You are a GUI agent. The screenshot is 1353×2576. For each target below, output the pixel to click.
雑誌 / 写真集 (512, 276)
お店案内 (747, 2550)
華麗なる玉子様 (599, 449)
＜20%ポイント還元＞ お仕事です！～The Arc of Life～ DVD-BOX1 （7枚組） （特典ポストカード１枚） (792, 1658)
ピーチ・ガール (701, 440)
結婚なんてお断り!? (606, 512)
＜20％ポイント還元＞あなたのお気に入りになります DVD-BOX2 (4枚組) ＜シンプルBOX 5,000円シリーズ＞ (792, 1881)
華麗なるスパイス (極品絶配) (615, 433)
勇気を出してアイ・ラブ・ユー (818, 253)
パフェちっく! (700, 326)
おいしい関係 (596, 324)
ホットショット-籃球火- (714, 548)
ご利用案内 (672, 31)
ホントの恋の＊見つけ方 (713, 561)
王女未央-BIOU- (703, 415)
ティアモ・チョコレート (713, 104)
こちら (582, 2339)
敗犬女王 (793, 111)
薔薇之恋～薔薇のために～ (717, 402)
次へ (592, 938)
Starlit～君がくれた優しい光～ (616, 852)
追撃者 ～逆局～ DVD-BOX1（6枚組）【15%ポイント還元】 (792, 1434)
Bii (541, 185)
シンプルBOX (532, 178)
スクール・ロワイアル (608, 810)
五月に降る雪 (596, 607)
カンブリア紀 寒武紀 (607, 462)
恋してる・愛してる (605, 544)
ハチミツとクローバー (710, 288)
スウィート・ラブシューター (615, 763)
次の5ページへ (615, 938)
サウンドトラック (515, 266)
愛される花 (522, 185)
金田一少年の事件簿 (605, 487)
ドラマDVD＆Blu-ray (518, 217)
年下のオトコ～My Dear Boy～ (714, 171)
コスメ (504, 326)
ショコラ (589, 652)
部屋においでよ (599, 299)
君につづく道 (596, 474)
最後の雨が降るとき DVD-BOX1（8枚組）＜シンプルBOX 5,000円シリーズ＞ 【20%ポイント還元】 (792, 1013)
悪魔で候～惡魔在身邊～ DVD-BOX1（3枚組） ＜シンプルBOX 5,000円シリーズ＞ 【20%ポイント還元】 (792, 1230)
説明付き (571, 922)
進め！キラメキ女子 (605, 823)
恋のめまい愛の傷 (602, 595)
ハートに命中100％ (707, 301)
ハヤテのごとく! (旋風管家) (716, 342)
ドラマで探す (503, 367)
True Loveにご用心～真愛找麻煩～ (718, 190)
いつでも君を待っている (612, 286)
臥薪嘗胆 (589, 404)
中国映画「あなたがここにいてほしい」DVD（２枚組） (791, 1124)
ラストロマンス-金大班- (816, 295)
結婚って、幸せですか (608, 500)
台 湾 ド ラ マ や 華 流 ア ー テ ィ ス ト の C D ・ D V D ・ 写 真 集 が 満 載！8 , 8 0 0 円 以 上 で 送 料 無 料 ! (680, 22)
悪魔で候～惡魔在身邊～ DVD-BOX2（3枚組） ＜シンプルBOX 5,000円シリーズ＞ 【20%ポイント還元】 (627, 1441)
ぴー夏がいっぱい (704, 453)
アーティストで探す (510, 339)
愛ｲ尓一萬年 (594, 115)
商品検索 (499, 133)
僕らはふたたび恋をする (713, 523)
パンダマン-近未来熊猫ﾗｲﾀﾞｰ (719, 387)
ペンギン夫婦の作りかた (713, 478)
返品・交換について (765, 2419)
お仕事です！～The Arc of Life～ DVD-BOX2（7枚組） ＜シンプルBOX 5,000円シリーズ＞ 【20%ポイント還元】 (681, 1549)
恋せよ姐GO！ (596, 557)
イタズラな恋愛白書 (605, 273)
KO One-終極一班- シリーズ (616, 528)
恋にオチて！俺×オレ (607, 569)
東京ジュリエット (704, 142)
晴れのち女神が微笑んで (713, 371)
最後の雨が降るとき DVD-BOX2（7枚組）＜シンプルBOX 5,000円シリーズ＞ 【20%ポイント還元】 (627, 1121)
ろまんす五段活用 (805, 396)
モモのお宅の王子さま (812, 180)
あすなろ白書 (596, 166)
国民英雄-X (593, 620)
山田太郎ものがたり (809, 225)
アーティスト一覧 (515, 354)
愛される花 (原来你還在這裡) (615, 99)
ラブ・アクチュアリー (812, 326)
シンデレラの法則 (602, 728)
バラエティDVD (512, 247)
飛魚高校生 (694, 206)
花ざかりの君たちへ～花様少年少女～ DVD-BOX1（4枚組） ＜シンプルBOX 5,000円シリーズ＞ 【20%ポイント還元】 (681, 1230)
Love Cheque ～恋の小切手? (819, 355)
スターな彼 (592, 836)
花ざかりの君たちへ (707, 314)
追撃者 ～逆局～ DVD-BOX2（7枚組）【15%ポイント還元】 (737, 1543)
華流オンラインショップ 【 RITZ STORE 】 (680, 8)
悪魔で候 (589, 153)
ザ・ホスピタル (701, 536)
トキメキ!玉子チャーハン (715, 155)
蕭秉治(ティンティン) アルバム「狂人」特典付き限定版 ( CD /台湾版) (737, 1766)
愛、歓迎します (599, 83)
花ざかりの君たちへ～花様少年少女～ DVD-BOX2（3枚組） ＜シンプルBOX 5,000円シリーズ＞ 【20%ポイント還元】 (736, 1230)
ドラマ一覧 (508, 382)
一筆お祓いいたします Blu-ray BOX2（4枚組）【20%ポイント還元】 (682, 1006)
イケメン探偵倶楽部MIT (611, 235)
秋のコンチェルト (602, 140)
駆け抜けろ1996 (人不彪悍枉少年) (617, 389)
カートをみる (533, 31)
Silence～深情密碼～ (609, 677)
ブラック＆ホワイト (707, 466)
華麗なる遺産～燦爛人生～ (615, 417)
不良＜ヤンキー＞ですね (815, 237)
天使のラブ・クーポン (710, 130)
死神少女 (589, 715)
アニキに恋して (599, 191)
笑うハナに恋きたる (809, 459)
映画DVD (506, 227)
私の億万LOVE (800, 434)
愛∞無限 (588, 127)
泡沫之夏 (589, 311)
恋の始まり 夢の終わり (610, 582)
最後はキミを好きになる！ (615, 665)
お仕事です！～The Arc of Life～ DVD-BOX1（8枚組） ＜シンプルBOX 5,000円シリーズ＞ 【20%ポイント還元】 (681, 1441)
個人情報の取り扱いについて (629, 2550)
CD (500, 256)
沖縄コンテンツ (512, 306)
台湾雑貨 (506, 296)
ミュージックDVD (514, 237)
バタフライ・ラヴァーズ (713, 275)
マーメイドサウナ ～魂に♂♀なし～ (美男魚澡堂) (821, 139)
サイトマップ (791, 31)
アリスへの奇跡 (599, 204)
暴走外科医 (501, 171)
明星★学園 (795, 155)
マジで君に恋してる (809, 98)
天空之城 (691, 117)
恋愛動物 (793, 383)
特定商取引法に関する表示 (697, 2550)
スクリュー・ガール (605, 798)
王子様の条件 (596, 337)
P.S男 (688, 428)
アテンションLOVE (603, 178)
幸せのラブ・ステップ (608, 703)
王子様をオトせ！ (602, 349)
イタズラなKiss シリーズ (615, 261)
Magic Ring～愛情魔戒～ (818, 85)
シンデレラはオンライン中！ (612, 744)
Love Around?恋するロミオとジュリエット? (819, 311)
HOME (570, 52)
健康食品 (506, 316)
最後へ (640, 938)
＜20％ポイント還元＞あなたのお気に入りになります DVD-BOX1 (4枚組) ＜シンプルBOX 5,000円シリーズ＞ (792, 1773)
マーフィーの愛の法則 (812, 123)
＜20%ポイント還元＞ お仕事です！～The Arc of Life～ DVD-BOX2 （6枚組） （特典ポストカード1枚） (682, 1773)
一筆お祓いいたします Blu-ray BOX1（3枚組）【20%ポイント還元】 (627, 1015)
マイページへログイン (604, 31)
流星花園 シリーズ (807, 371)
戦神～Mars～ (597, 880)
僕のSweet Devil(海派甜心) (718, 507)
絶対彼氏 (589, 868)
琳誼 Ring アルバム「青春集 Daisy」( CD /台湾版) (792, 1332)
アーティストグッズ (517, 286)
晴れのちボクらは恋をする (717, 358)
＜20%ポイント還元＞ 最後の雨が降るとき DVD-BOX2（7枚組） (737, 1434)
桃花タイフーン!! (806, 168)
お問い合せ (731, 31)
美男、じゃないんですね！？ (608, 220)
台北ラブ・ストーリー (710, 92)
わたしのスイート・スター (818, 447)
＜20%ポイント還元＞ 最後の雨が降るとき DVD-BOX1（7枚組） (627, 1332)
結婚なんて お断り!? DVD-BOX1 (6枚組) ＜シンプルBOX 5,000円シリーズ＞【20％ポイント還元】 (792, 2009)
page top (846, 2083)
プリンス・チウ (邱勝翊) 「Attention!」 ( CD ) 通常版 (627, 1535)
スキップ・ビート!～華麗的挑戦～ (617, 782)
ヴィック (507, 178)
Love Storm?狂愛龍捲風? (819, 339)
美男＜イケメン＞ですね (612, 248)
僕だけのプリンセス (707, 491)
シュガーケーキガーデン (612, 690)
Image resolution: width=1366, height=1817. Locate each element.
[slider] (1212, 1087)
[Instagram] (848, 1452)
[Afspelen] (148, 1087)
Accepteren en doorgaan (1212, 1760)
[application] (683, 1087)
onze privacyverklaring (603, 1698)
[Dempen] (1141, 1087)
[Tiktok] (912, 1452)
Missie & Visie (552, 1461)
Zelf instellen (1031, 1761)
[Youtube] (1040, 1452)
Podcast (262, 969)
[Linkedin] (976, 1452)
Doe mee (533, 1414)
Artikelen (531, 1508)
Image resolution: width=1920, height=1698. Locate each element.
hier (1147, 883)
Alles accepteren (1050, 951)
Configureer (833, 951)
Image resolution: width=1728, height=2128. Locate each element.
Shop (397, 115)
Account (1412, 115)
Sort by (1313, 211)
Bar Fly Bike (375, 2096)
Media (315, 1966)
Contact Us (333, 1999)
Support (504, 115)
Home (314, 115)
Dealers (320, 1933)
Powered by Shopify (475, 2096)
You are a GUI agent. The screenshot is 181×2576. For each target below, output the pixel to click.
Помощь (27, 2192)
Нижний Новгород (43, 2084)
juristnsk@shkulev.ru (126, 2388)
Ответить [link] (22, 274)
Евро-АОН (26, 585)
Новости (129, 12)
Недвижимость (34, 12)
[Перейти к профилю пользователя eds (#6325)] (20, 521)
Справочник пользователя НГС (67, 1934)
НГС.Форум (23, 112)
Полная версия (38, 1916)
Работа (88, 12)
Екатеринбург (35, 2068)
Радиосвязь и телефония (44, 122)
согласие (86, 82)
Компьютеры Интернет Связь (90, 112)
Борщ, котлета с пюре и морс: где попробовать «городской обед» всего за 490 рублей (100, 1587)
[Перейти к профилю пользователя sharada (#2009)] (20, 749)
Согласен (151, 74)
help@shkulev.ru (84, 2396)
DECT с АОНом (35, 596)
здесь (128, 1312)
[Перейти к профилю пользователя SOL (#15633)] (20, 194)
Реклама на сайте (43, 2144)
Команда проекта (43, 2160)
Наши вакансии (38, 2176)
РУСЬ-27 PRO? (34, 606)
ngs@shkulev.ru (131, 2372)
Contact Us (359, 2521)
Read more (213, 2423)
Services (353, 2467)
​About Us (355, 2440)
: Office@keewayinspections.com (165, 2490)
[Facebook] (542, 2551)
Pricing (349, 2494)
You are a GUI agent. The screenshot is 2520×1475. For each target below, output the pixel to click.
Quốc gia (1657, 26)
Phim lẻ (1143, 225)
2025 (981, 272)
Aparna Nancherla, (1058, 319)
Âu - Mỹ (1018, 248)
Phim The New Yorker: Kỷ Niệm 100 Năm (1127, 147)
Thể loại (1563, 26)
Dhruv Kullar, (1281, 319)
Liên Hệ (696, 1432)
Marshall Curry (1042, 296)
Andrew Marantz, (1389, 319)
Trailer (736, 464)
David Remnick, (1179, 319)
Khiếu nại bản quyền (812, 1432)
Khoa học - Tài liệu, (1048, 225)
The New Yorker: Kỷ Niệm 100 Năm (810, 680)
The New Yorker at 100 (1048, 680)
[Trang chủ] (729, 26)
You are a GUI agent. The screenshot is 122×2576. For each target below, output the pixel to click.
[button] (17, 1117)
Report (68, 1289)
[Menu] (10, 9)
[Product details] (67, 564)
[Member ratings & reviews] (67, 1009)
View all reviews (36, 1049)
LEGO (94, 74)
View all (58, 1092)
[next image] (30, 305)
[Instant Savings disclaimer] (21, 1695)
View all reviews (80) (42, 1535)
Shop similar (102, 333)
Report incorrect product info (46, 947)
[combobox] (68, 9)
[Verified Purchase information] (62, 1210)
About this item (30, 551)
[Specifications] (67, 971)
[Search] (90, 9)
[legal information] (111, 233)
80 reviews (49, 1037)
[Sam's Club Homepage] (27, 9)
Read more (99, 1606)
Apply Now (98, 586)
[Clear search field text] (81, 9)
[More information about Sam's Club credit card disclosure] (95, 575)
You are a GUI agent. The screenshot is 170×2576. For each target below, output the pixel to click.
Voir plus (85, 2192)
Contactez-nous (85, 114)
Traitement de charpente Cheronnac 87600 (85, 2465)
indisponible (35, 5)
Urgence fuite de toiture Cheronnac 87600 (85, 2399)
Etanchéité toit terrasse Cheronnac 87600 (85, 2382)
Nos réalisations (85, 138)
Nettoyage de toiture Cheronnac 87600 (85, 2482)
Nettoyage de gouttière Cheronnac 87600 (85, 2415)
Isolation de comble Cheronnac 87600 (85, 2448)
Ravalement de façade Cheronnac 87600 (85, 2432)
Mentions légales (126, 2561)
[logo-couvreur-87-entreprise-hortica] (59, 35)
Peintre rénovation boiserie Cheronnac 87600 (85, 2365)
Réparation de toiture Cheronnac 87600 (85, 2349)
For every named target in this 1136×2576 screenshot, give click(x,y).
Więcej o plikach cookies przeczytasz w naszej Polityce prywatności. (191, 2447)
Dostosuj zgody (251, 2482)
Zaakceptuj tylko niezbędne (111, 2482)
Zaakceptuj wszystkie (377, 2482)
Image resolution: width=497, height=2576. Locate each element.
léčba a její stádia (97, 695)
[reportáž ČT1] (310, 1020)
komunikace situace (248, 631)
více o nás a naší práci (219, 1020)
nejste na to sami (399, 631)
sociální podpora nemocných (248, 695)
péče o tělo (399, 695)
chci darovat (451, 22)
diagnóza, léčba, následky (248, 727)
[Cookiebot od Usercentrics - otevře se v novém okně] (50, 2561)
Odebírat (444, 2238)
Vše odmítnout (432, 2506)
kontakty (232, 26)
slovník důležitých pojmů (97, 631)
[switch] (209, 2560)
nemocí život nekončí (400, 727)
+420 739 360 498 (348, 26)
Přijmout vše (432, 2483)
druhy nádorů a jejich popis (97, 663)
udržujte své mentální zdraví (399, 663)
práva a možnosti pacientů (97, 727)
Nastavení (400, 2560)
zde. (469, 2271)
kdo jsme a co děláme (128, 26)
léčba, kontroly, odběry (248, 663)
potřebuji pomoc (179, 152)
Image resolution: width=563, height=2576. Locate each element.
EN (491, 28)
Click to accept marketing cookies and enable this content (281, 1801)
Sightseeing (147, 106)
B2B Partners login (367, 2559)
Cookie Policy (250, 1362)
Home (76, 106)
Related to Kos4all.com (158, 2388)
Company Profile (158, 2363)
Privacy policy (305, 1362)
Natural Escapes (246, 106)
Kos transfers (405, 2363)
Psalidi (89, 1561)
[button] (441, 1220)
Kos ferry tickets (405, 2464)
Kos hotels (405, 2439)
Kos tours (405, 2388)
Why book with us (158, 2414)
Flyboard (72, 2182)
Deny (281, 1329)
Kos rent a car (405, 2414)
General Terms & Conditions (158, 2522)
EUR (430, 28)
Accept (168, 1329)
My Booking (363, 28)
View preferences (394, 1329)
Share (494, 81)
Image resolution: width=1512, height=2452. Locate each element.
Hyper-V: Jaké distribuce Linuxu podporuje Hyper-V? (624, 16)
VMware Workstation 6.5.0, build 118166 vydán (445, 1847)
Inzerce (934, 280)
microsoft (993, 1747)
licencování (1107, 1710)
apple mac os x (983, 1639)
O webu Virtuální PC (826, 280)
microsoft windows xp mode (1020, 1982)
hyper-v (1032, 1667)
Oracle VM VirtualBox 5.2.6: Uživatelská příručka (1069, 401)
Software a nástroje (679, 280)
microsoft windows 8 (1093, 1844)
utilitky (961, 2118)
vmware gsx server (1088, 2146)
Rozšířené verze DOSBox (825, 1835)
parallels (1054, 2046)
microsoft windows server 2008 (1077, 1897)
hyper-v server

About this task:
Output each line exactly, from the first line of the data down to the line that contains "ホントの恋の＊見つけ方 (713, 561)", both included.

Task output:
You are a GUI agent. The screenshot is 1353×2576. For each target below, output the pixel to click.
雑誌 / 写真集 (512, 276)
お店案内 (747, 2550)
華麗なる玉子様 (599, 449)
＜20%ポイント還元＞ お仕事です！～The Arc of Life～ DVD-BOX1 （7枚組） （特典ポストカード１枚） (792, 1658)
ピーチ・ガール (701, 440)
結婚なんてお断り!? (606, 512)
＜20％ポイント還元＞あなたのお気に入りになります DVD-BOX2 (4枚組) ＜シンプルBOX 5,000円シリーズ＞ (792, 1881)
華麗なるスパイス (極品絶配) (615, 433)
勇気を出してアイ・ラブ・ユー (818, 253)
パフェちっく! (700, 326)
おいしい関係 (596, 324)
ホットショット-籃球火- (714, 548)
ご利用案内 (672, 31)
ホントの恋の＊見つけ方 (713, 561)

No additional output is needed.